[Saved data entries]
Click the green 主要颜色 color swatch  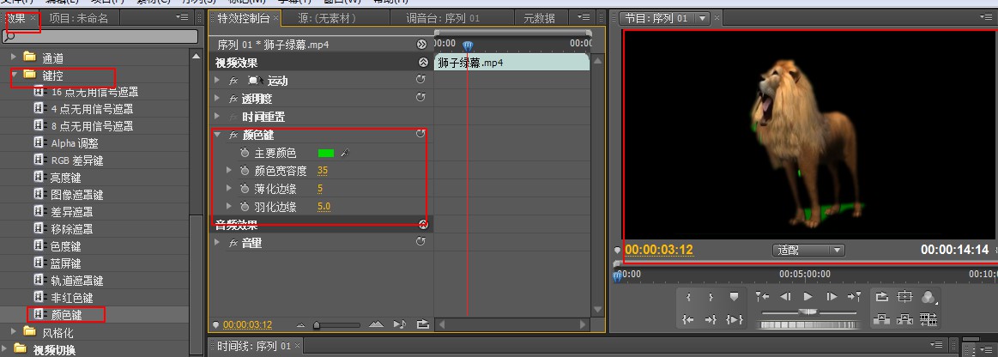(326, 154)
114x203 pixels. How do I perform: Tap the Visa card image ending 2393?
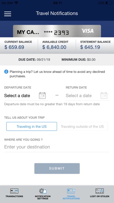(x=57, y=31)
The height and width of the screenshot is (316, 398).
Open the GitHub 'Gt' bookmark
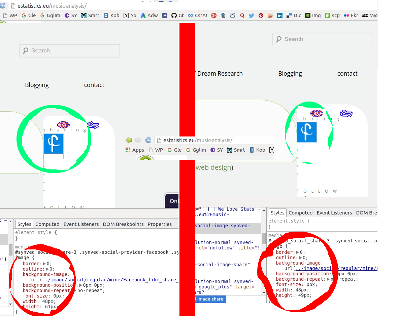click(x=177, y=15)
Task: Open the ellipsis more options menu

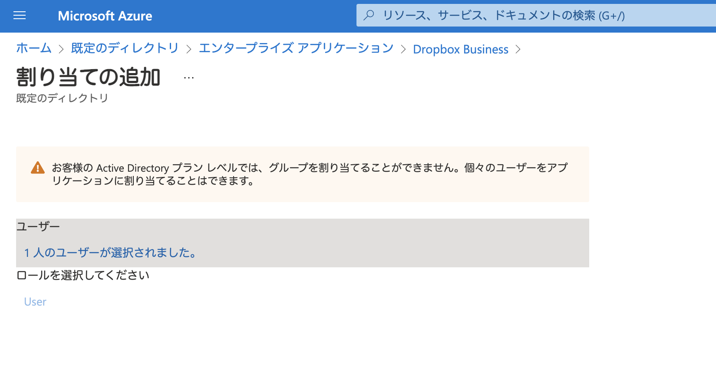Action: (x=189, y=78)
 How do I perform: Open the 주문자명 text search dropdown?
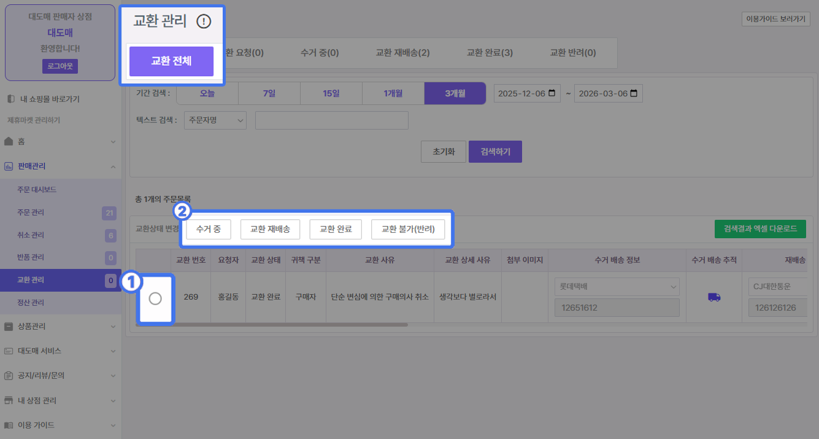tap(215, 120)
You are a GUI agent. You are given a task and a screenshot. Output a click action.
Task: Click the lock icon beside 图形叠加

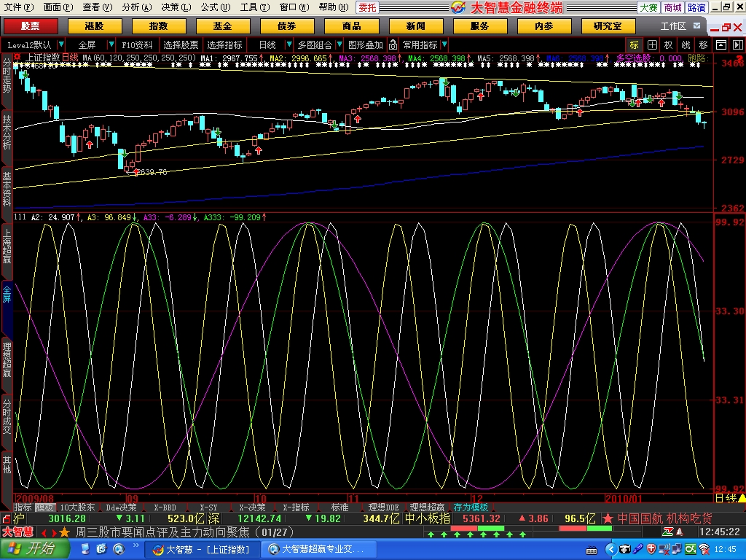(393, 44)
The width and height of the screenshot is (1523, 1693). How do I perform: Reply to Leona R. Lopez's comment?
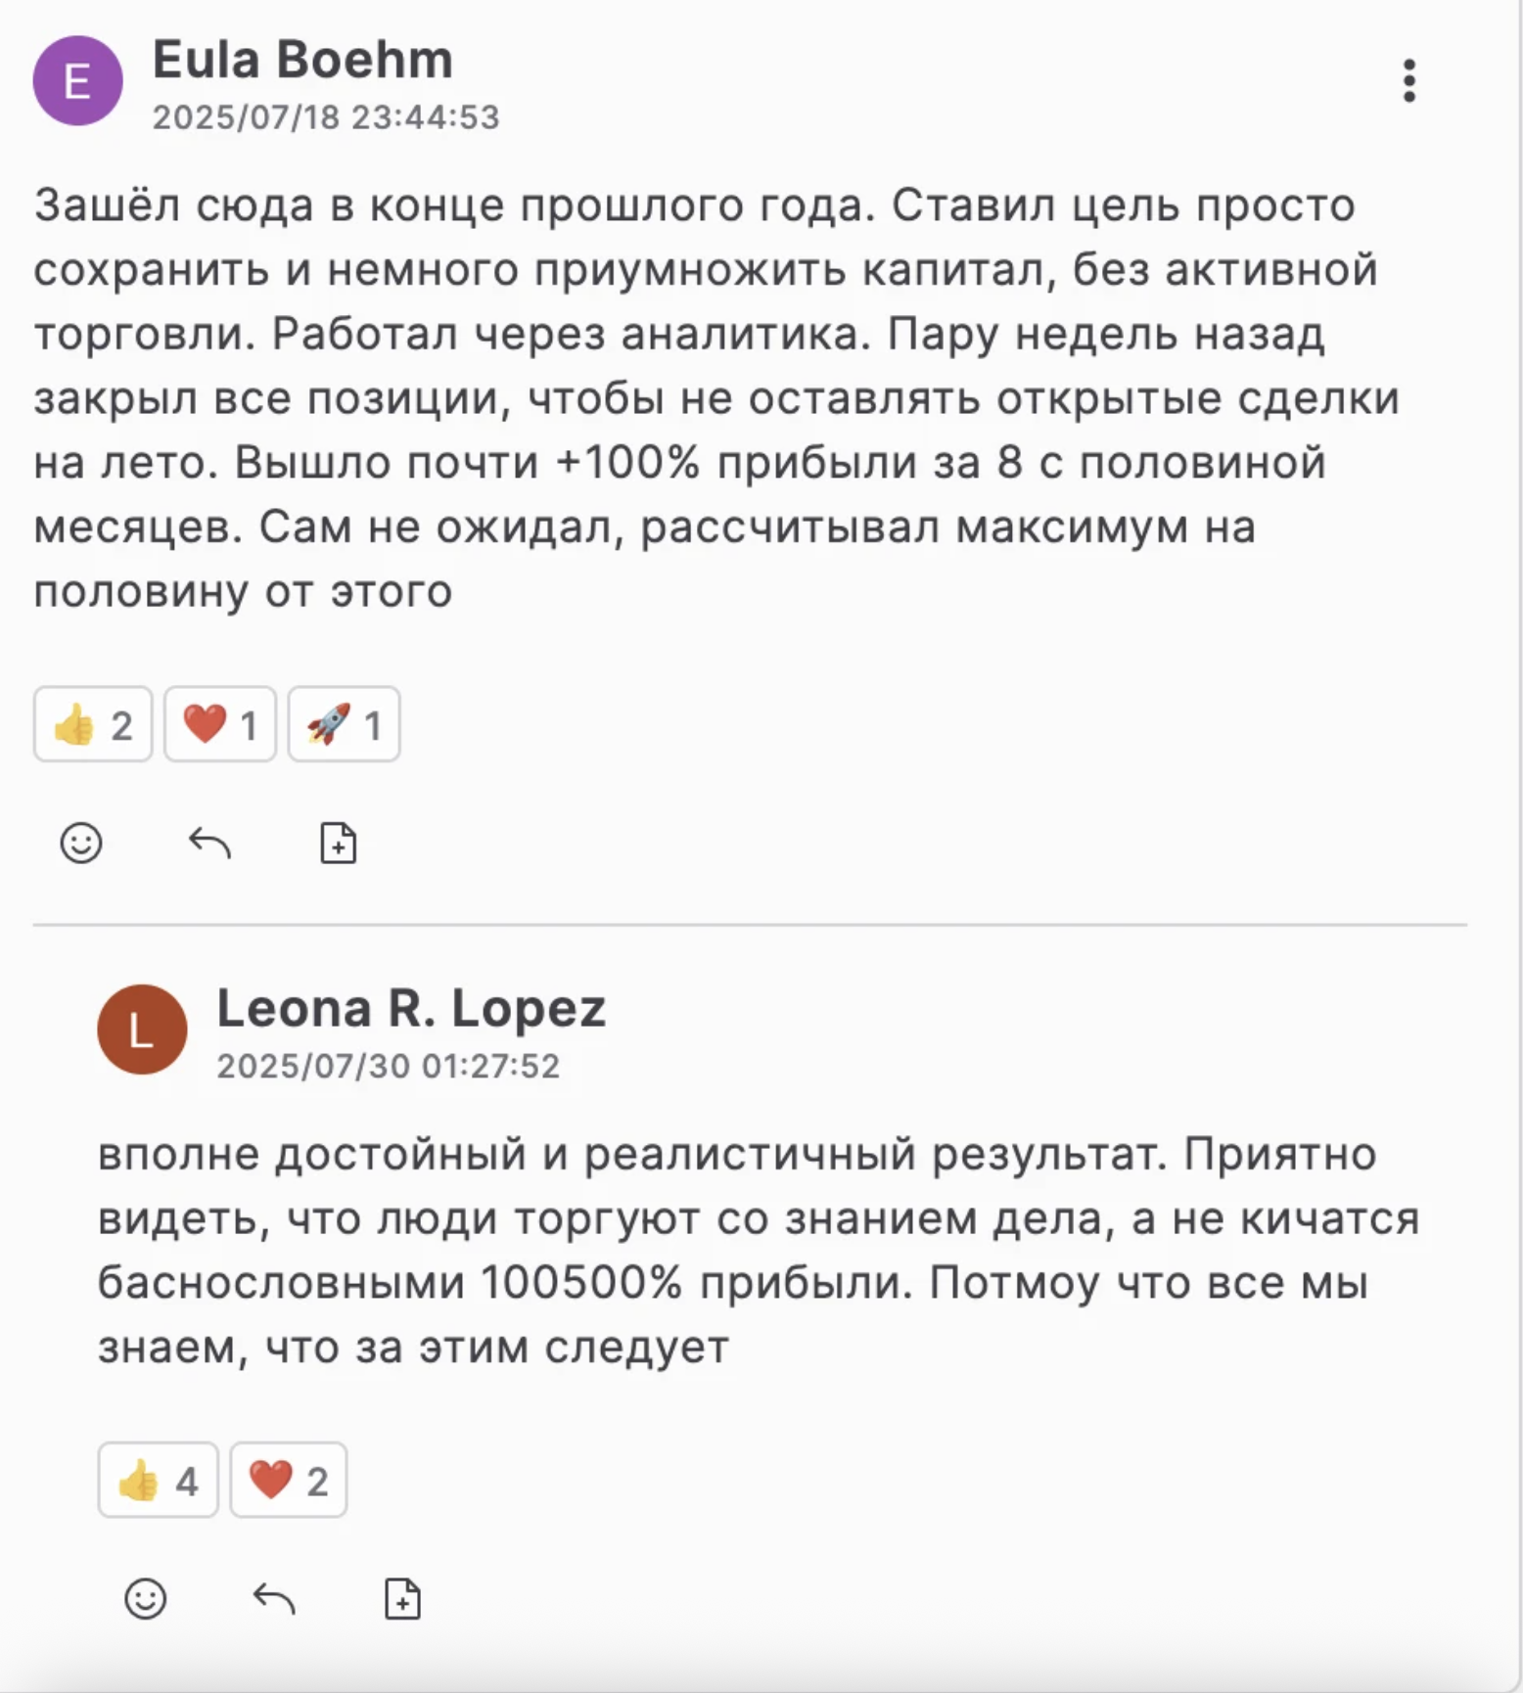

**Work to be completed**
Search the entries above for the string "height". Copy each line in which it appears.

**Written answer**
The height and width of the screenshot is (316, 398).
The width and height of the screenshot is (1523, 1693). How do I perform: Reply to Leona R. Lopez's comment?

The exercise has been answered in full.